Boreray, by Sea Harris
This month, I’m travelling to the edge of the world.
Well, almost. I’ll be setting off to explore an archipelago at the edge of the Atlantic, often referred to as ‘the islands at the edge of the world. Lying 40 miles to the west of the Outer Hebrides, the isolated islands of St Kilda are a dual World Heritage site, home to the highest sea cliffs in Britain and over one million birds, including the country’s largest colony of puffins.
St Kilda has an intriguing history too. It was once home to a small community of hardy islanders who for half the year were cut off from the rest of the world due to the severe winter weather. The last of the St Kildian’s were evacuated in 1930, and their lives have been the subject of countless books, novels, and plays – even an opera.

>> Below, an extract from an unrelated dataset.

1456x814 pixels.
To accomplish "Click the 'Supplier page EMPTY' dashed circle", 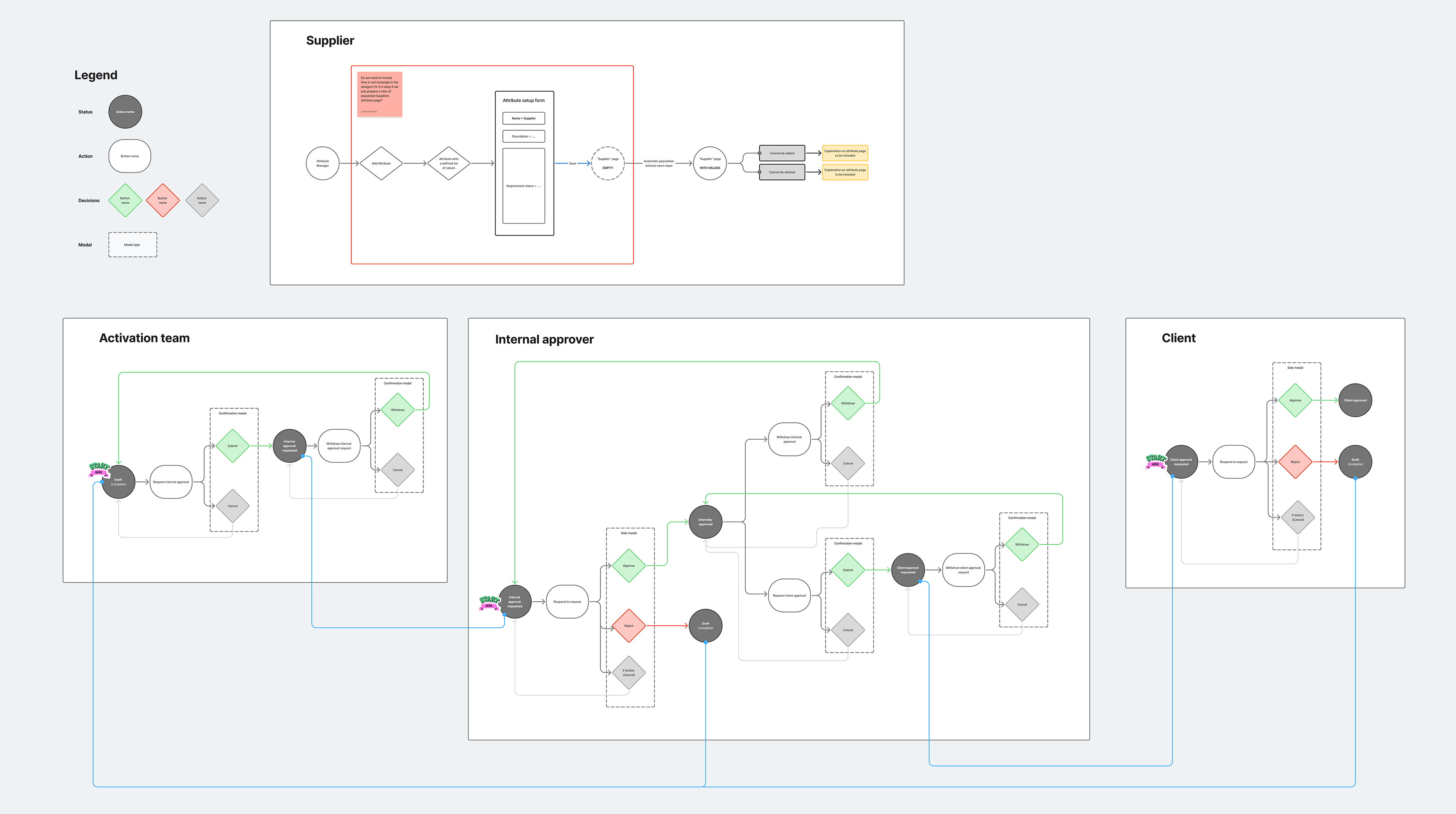I will [x=607, y=163].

People travel from all over the world to visit St Kilda, and in just under two weeks (weather permitting!) I’ll be sailing out with Sea Harris for a few hours on the main island, and a tour of the cliff stacks. The boat journey itself looks set to be an experience; even on a good day the seas are never completely calm.
Seeing St Kilda after hearing and reading so much about it is going to be surreal. I’ll have the chance to get a glimpse of the islands’ past, and soak up the incredible natural environment. I’m getting my waterproofs and walking boots ready: soon I’ll be standing at ‘the edge of the world,’ and I can hardly wait!
Have you ever been to St Kilda? Would you like to visit the ‘islands at the edge of the world’?